*About this exercise*
Copy every record that follows, word for word.

Stored records
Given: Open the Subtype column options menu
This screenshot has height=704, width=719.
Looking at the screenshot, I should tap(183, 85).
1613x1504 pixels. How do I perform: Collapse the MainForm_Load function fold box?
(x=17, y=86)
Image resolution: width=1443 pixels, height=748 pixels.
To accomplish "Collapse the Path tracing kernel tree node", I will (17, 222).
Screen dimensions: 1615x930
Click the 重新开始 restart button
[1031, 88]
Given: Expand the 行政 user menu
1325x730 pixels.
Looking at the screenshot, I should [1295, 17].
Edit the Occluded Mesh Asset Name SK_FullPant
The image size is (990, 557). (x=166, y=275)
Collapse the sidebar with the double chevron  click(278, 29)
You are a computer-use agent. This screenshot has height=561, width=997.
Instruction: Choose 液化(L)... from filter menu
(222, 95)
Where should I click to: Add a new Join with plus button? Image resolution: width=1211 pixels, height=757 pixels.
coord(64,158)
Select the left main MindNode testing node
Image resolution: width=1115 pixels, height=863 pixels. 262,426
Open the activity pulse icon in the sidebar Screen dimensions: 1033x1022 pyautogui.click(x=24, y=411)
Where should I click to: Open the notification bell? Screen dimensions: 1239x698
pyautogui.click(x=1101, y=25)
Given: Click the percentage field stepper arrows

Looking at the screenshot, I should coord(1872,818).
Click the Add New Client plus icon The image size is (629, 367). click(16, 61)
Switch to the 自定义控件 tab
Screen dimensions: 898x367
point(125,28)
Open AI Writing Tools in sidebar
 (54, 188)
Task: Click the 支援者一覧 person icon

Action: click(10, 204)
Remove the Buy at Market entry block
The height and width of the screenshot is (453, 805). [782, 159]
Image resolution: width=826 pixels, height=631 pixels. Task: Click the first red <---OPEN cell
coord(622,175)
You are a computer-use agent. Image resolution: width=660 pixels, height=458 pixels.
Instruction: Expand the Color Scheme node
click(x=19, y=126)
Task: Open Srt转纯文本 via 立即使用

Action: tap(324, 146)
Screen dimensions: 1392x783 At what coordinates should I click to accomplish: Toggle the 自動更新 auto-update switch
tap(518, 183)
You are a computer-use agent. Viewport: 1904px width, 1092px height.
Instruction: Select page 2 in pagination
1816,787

*Task solution*
Given: Open the Subtype column options menu
This screenshot has height=704, width=719.
Looking at the screenshot, I should tap(183, 85).
1613x1504 pixels. How do I perform: Collapse the MainForm_Load function fold box?
(x=17, y=86)
Image resolution: width=1443 pixels, height=748 pixels.
To accomplish "Collapse the Path tracing kernel tree node", I will (17, 222).
Screen dimensions: 1615x930
Click the 重新开始 restart button
[1031, 88]
Given: Expand the 行政 user menu
1325x730 pixels.
Looking at the screenshot, I should [1295, 17].
Edit the Occluded Mesh Asset Name SK_FullPant
The image size is (990, 557). (x=166, y=275)
Collapse the sidebar with the double chevron  click(278, 29)
You are a computer-use agent. This screenshot has height=561, width=997.
Instruction: Choose 液化(L)... from filter menu
(222, 95)
Where should I click to: Add a new Join with plus button? Image resolution: width=1211 pixels, height=757 pixels.
coord(64,158)
Select the left main MindNode testing node
Image resolution: width=1115 pixels, height=863 pixels. 262,426
Open the activity pulse icon in the sidebar Screen dimensions: 1033x1022 pyautogui.click(x=24, y=411)
Where should I click to: Open the notification bell? Screen dimensions: 1239x698
pyautogui.click(x=1101, y=25)
Given: Click the percentage field stepper arrows

Looking at the screenshot, I should coord(1872,818).
Click the Add New Client plus icon The image size is (629, 367). click(16, 61)
Switch to the 自定义控件 tab
Screen dimensions: 898x367
point(125,28)
Open AI Writing Tools in sidebar
 (54, 188)
Task: Click the 支援者一覧 person icon

Action: click(10, 204)
Remove the Buy at Market entry block
The height and width of the screenshot is (453, 805). [782, 159]
Image resolution: width=826 pixels, height=631 pixels. Task: Click the first red <---OPEN cell
coord(622,175)
You are a computer-use agent. Image resolution: width=660 pixels, height=458 pixels.
Instruction: Expand the Color Scheme node
click(x=19, y=126)
Task: Open Srt转纯文本 via 立即使用

Action: tap(324, 146)
Screen dimensions: 1392x783 At what coordinates should I click to accomplish: Toggle the 自動更新 auto-update switch
tap(518, 183)
You are a computer-use agent. Viewport: 1904px width, 1092px height.
Instruction: Select page 2 in pagination
1816,787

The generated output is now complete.